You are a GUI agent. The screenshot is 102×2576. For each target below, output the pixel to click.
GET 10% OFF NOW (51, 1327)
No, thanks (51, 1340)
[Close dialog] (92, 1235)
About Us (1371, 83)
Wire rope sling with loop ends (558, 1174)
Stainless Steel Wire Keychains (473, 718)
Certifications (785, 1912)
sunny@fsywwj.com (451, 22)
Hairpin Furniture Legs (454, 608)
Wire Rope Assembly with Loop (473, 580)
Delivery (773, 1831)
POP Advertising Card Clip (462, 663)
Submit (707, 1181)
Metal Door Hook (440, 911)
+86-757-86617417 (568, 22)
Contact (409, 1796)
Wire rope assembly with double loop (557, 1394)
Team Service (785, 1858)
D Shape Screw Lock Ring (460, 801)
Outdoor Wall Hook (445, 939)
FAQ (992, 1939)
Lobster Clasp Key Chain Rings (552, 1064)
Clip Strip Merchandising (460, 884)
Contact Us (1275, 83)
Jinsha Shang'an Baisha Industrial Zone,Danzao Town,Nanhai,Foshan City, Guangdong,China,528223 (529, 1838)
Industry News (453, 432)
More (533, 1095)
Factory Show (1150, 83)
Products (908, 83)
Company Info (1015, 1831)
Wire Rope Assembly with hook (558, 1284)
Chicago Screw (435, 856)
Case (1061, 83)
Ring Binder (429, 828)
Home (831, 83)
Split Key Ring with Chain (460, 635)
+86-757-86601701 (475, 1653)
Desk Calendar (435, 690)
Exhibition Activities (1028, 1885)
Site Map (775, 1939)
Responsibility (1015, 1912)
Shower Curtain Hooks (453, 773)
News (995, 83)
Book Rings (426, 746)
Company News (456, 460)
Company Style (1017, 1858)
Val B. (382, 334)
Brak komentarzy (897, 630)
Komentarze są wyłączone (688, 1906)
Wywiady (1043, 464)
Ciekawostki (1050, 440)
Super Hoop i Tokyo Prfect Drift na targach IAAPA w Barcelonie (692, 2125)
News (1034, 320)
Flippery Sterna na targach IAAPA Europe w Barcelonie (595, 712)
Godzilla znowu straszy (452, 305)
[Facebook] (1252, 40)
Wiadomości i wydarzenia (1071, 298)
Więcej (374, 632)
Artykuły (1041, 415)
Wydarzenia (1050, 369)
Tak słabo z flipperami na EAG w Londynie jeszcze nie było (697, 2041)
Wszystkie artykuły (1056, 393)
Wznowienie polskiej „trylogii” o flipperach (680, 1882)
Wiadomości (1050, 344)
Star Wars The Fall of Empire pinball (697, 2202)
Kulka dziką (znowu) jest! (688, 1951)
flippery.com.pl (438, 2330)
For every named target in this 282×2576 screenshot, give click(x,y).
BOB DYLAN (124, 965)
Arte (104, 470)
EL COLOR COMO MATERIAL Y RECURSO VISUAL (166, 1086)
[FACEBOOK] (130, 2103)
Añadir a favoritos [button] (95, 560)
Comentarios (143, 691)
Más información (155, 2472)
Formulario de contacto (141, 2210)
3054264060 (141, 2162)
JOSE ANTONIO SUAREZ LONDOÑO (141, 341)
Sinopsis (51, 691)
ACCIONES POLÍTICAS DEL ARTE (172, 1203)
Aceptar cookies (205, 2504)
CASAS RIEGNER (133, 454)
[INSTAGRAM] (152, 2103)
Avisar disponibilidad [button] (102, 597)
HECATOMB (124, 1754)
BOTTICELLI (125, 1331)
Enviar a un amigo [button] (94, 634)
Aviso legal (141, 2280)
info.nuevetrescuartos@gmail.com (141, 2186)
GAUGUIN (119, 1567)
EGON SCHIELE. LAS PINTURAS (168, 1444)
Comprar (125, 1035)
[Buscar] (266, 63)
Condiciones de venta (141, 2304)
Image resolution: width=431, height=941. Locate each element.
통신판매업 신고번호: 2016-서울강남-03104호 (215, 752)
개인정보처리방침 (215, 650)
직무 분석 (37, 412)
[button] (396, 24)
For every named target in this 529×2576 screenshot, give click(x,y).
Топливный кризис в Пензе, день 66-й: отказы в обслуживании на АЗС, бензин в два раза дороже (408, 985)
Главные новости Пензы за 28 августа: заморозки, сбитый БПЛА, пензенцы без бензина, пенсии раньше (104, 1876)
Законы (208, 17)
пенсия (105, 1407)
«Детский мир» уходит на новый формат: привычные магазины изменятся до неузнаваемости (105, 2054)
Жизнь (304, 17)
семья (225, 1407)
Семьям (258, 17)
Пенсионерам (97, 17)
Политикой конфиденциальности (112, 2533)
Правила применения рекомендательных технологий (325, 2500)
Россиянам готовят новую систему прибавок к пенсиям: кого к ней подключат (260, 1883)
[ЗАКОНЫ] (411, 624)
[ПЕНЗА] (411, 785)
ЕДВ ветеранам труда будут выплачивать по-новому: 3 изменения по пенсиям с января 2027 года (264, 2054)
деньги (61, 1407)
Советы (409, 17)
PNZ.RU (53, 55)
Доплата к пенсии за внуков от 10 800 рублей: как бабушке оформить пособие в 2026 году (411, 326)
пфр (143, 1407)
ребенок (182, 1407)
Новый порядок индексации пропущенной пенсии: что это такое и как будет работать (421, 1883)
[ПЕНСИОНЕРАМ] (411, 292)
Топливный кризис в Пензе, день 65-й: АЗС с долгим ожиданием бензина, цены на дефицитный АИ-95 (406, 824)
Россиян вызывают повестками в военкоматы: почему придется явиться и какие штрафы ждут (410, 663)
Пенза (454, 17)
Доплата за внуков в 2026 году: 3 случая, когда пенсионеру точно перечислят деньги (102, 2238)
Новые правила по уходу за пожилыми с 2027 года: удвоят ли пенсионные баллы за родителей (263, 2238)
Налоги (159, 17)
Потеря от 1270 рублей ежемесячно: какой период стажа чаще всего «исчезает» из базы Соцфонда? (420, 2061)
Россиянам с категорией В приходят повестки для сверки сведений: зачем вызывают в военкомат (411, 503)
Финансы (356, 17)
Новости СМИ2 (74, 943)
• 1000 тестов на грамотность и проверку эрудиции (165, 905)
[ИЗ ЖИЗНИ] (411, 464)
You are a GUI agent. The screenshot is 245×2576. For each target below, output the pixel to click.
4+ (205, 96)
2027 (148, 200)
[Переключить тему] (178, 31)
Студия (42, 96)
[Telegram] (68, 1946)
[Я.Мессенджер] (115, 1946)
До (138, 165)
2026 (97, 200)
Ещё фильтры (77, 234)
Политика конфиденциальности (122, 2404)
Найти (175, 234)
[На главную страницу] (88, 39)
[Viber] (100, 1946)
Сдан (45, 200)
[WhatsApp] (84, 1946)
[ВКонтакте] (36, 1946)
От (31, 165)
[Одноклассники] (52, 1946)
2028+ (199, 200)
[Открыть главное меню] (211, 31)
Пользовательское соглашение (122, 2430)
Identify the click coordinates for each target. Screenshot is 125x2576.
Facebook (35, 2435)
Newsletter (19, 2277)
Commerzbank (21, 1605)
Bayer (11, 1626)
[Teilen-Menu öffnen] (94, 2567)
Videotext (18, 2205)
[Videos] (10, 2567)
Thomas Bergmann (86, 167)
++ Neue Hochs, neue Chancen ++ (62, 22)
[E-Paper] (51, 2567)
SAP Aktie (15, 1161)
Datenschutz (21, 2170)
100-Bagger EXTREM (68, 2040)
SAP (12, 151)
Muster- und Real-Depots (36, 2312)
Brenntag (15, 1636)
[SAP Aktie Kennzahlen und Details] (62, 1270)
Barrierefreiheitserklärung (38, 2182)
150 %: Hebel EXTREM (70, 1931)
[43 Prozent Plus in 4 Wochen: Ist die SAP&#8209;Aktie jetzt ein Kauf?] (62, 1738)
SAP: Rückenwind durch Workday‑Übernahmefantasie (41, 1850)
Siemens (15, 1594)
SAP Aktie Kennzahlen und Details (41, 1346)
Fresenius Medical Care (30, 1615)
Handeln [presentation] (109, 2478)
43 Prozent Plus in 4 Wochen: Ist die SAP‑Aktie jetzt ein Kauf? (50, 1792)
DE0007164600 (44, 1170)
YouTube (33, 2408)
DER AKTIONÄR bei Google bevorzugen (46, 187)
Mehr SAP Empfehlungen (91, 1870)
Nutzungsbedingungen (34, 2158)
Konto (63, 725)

- - -

#### [Exercise aim]
Retype the listing lines from the one containing "Wire Rope Assembly with hook (558, 1284)" up to and including the one containing "Shower Curtain Hooks (453, 773)", keeping each line the same.

#### [Complete answer]
Wire Rope Assembly with hook (558, 1284)
Chicago Screw (435, 856)
Case (1061, 83)
Ring Binder (429, 828)
Home (831, 83)
Split Key Ring with Chain (460, 635)
+86-757-86601701 (475, 1653)
Desk Calendar (435, 690)
Exhibition Activities (1028, 1885)
Site Map (775, 1939)
Responsibility (1015, 1912)
Shower Curtain Hooks (453, 773)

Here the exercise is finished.